Les pressions américaines sur Taïwan sont-elles en train de s’accentuer ? Les États-Unis mettent-ils en balance leur protection militaire en échange d’un plus grand partage des savoir-faire et des technologies de TSMC ? Les propos de la ministre de l’économie taïwanaise sur ce sujet semblent esquisser des discussions sérieuses : « Selon moi, les semi-conducteurs sont une industrie clé pour Taïwan, non seulement du point de vue du développement économique mais aussi comme garantie de sécurité. Aussi, nous continuerons à soutenir le développement de TSMC à Taïwan. »
Fureur chinoise
« Seul un peuple arrogant et ignorant peut vraiment croire que les États-Unis peuvent bloquer le développement des semi-conducteurs en Chine ou d’autres industries technologiques par ces moyens illégitimes. L’hégémonie américaine dans la science et la technologie, qui nuit aux autres sans en tirer bénéfice, peut amener des difficultés à court terme pour l’industrie des semi-conducteurs mais renforcera en retour la volonté et la capacité de la Chine à construire ses propres moyens dans la science et la technologie », écrit le quotidien Global Times dans un éditorial furieux résumant l’état d’esprit des autorités chinoises.
Au-delà des protestations diplomatiques, le gouvernement de Xi Jinping n’a pour l’instant pas réagi aux interdictions posées par le gouvernement américain qui lui ferment l’accès à des technologies critiques. Le ministère de l’industrie et de l’information technologique a commencé à réunir tous les responsables du secteur pour évaluer l’ampleur des dégâts portés par l’interdiction. Les effets s’annoncent considérables, au moins dans un premier temps, pour les producteurs chinois de semi-conducteurs, qui ne pourront plus acquérir les équipements et les matériels dont ils ont besoin pour se développer.

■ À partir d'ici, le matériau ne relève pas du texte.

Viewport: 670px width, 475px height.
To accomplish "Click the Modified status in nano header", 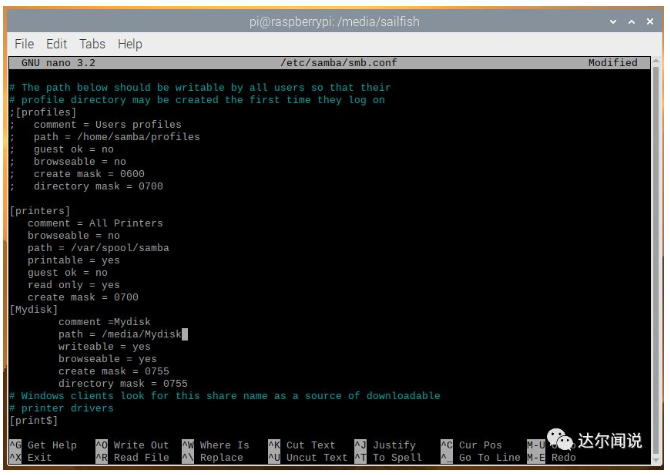I will tap(612, 63).
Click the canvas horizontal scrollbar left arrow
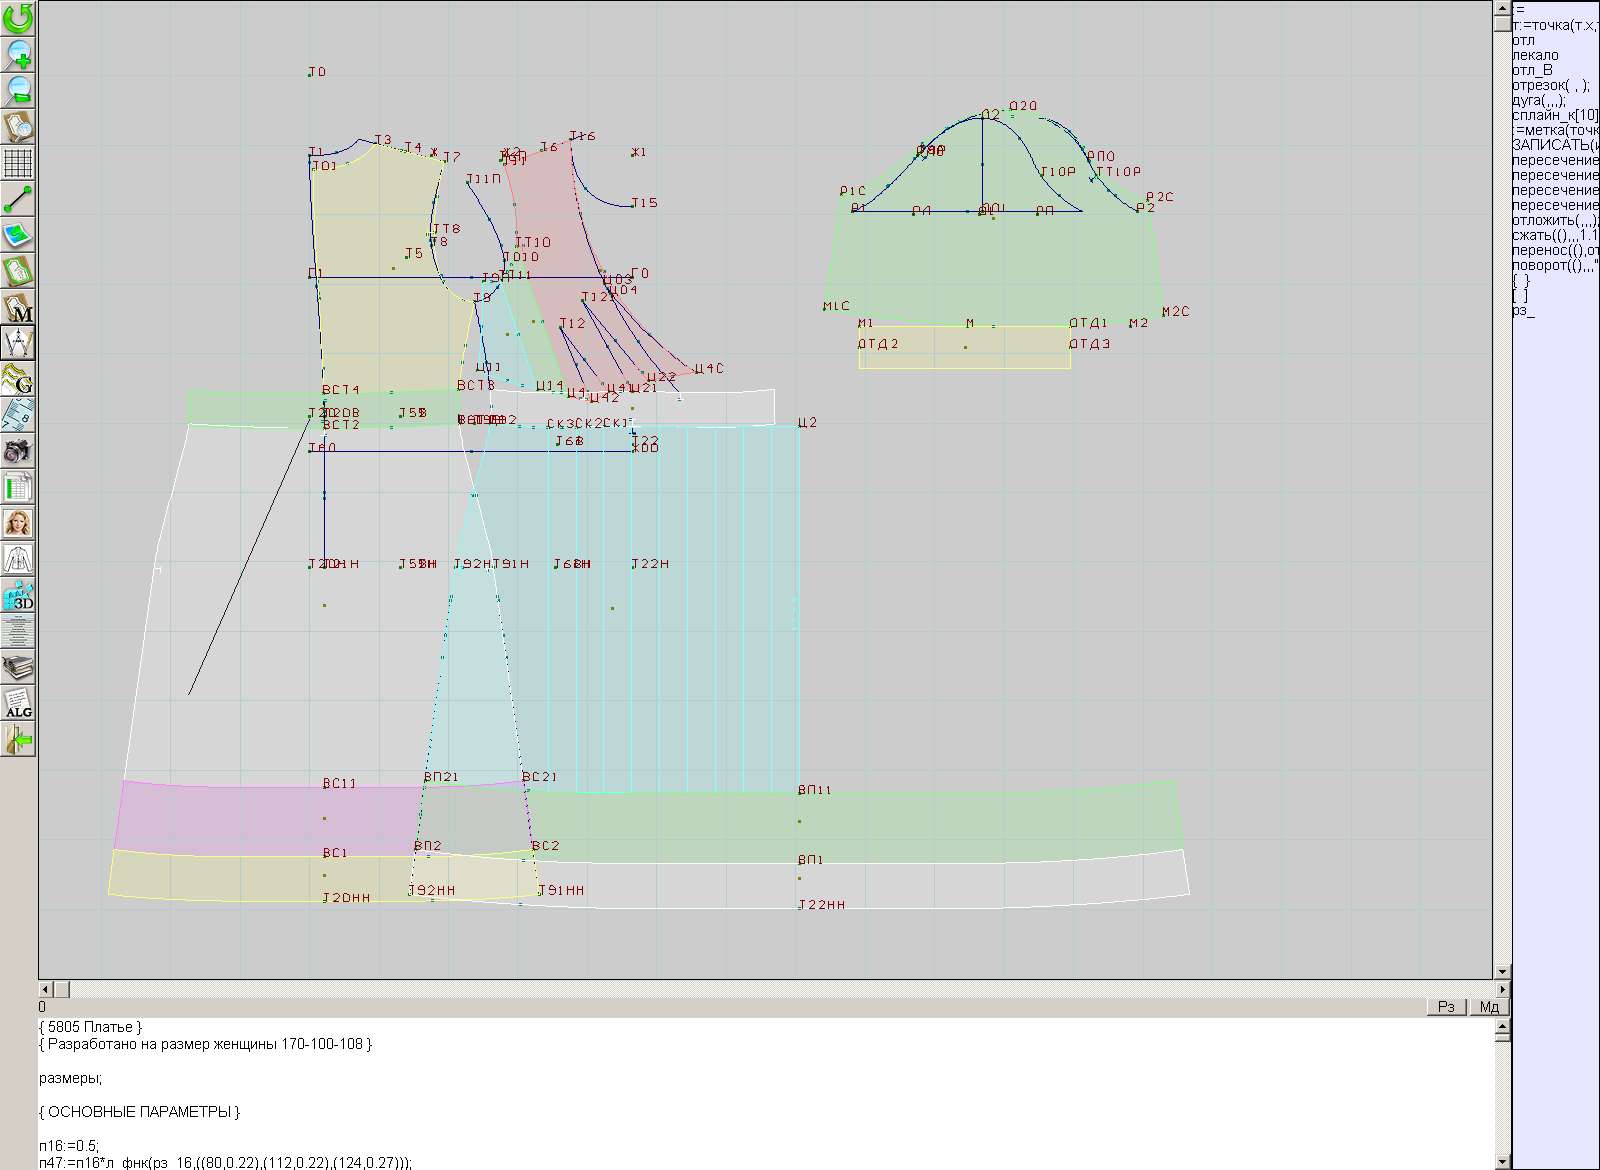 pyautogui.click(x=46, y=989)
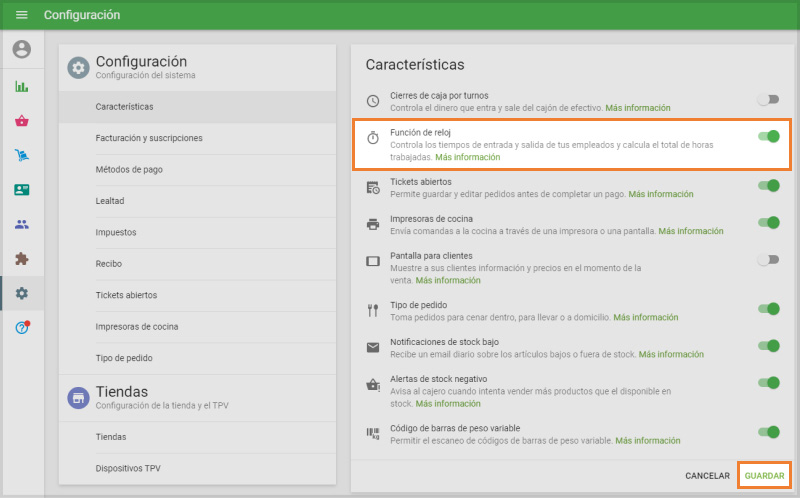800x498 pixels.
Task: Open the hamburger navigation menu
Action: [21, 15]
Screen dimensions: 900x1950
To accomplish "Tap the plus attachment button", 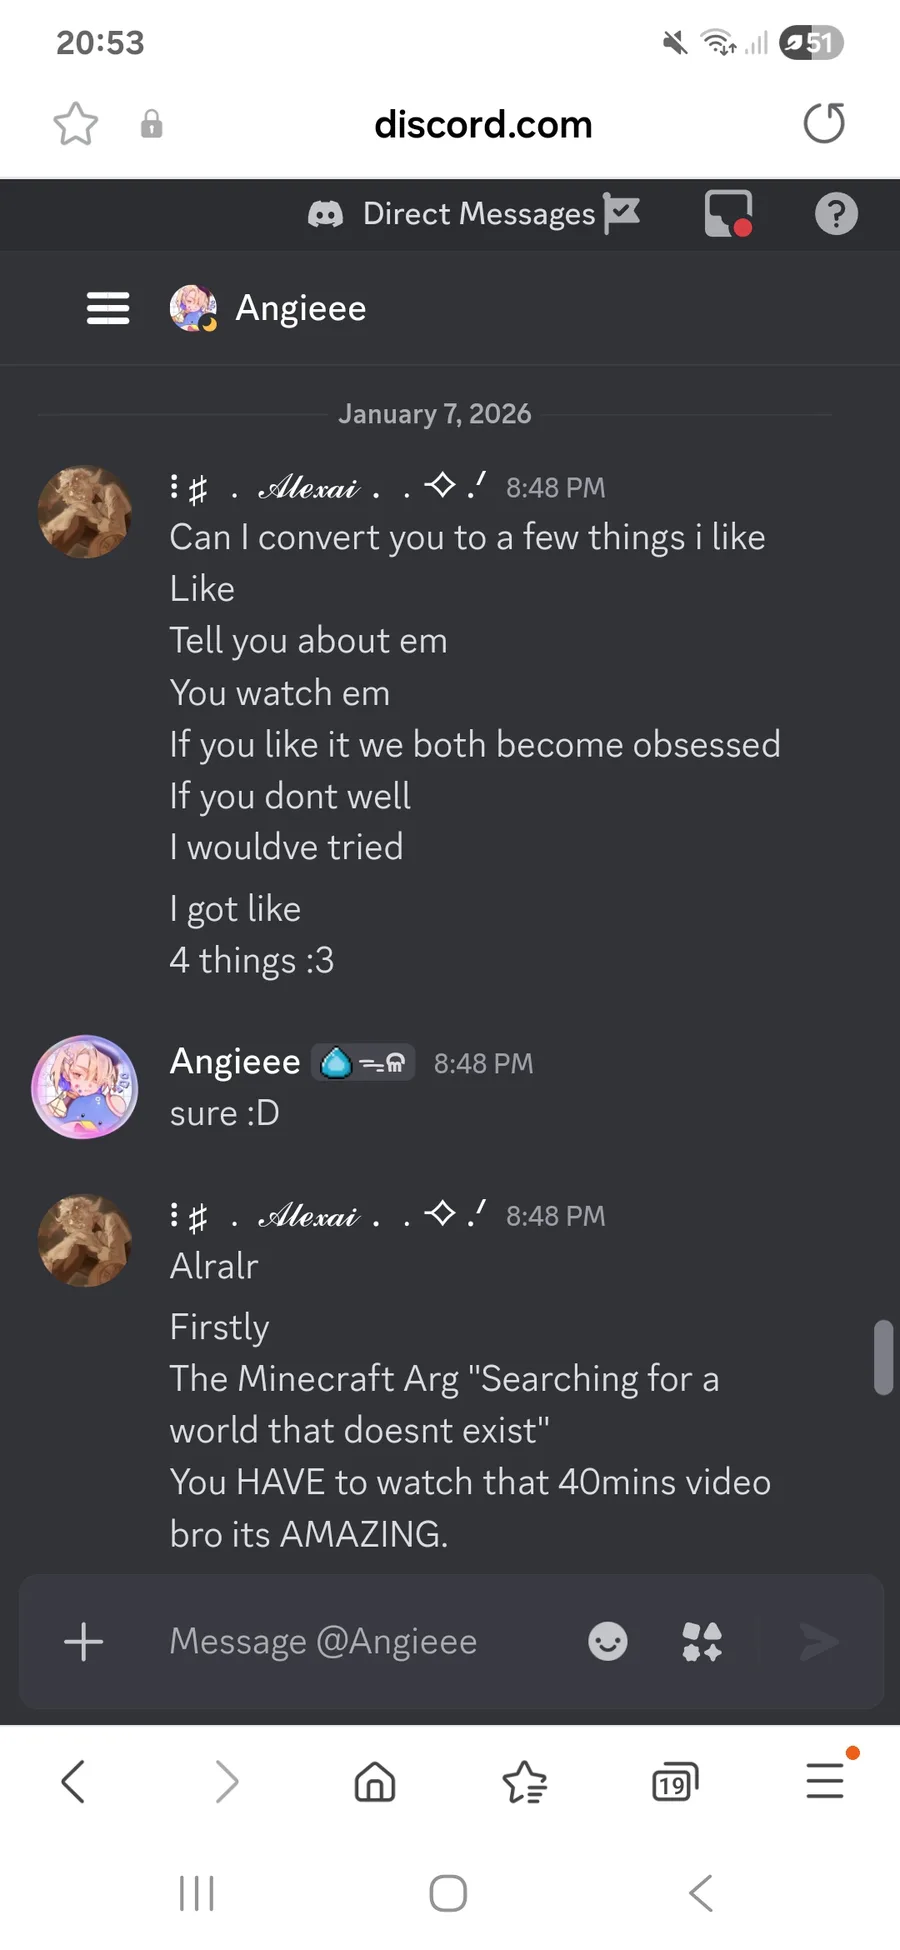I will point(84,1641).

Les premières réponses du régime chinois devraient intervenir après le congrès du Parti communiste, selon certains observateurs. Mais quelles seront-elles, au-delà de la réaffirmation de la nécessité de construire une industrie de semi-conducteurs totalement indépendante ? Pékin choisira-t-il de répliquer par des mesures de rétorsion ? Il en a les moyens : il fournit quantité de produits industriels essentiels aux États-Unis et en Europe. Cela incitera-t-il Xi Jinping à renforcer son étreinte sur Taïwan, voire à engager des hostilités pour en prendre le contrôle, comme certains membres de l’armée et du renseignement américains semblent le redouter ? L’escalade des tensions entre les deux plus grandes puissances économiques et militaires mondiales semble à beaucoup inévitable.